Yesterday, S&P assigned its ‘AA’ long-term rating to Pico Rivera’s $19.325 million POBs. 

An obligation rated ‘AAA’ has the highest rating assigned by S&P; the city’s capacity to meet its financial commitment on the debt is extremely strong.

An obligation rated ‘AA’ differs from the highest-rated obligations only to a small degree. The city’s capacity to meet its financial commitment to the debt is very strong.

The high ratings did not stop there. At the same time, S&P affirmed its ‘AA-‘ long-term rating and underlying rating called SPUR on the city’s existing lease revenue bonds, writing, “the outlook is stable.” 

A SPUR rating is an opinion about the capacity of a city to pay debt service on a credit-enhanced debt issue, in this case, the city’s existing lease revenue bonds. The ratings are published at the request of the city with the designation SPUR to distinguish them from the credit-enhanced rating that applies to the debt issue. 

The POBs of the city can be paid from any available funds.

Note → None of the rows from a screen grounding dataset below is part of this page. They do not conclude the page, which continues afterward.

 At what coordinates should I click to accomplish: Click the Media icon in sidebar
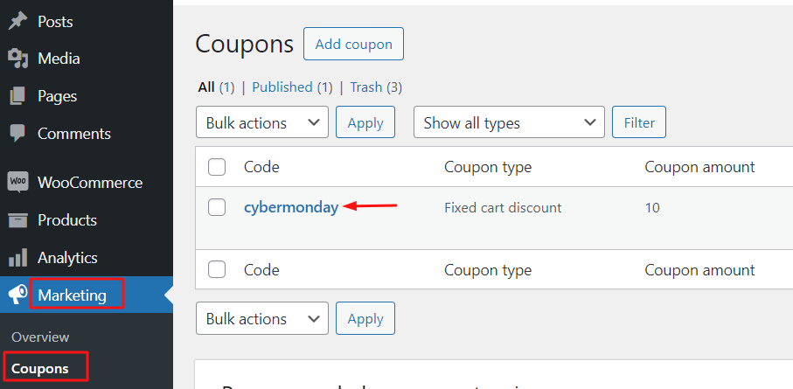point(17,59)
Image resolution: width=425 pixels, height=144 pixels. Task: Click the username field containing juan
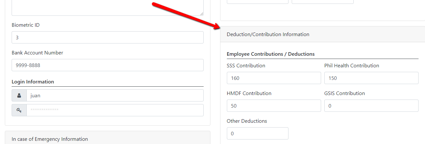(115, 95)
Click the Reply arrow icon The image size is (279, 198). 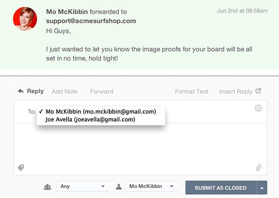pos(20,91)
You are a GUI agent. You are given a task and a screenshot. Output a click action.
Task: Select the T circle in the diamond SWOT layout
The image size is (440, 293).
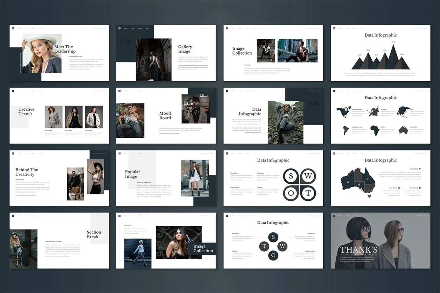263,246
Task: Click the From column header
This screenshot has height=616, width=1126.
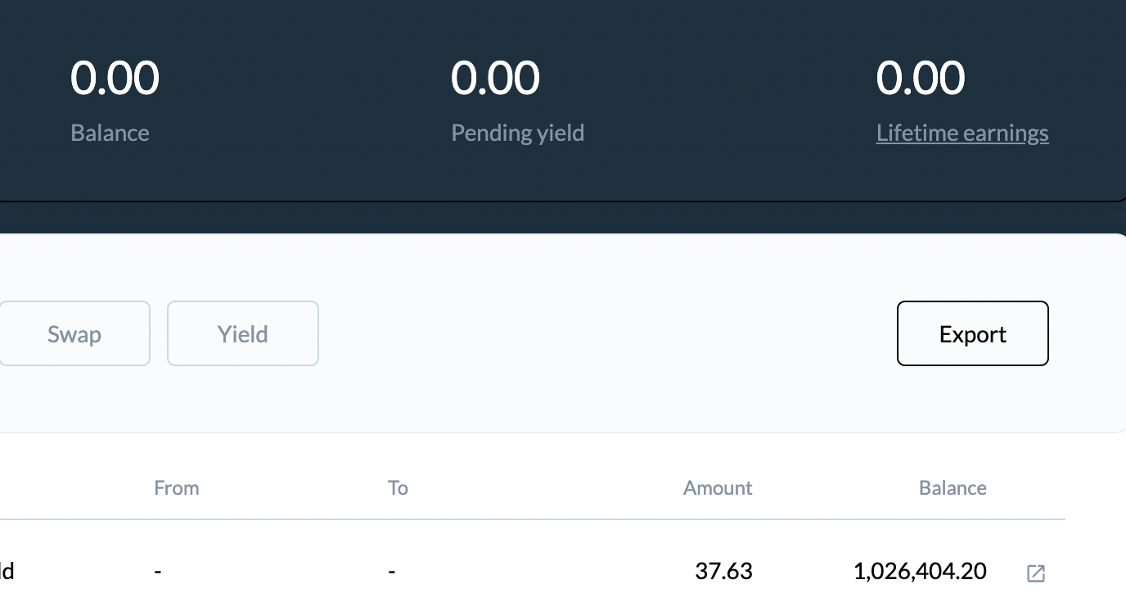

Citing Pico Rivera’s “strong management team,” S&P rated the city’s POBs “on par with its general creditworthiness due to our view that the city’s ability to pay the obligation is closely tied to its operations.” 

The recent AA rating presents an opportunity for the City Council to consider a resolution approving final steps and documents needed to refinance a new round of POBs.

If approved, the city will refinance approximately 62% of the city’s unfunded actuarial liability (UAL), reduce the current UAL payments by roughly $7.5 million, and achieve a 90% funded ratio after the POBs are issued.

S&P wrote, “The city continued to produce operating surpluses during the pandemic through conservative revenue forecasting and expenditure restraint. 

“Following a reexamination of the reserve policy, the city strengthened its reserve policy target in 2020 to 50% of revenues to adjust for the risk characteristics of the general fund revenues, and this provides an additional cushion against downside risk. 

“The stable outlook reflects our view of the city’s very strong budgetary flexibility and its positive trend in sales tax and property tax revenues, which have strengthened the city’s financial position. We do not expect to change the ratings during the next two years.” 

Pico Rivera City Manager Steve Carmona told HMG-CN, “I am very proud of the fine work staff did to maintain our good standing with the investment community. Together we worked to strengthen our General Fund Reserves to adjust for the risk characteristics of general fund revenues, maintained a very strong budgetary flexibility and oversaw a positive trend in sales tax and property tax revenues, which contributed to strengthening our overall financial position now and into the future.”

Pico Rivera Mayor Dr. Monica Sanchez commented, “I’d like to commend city staff for doing a stellar job leading to the excellent rating with Standard and Poor’s. Their focus on continuing to produce operating surpluses during the recent pandemic through conservative revenue forecasting combined with an emphasis on expenditure restraint contributed greatly to maintaining our good standing in the financial community.”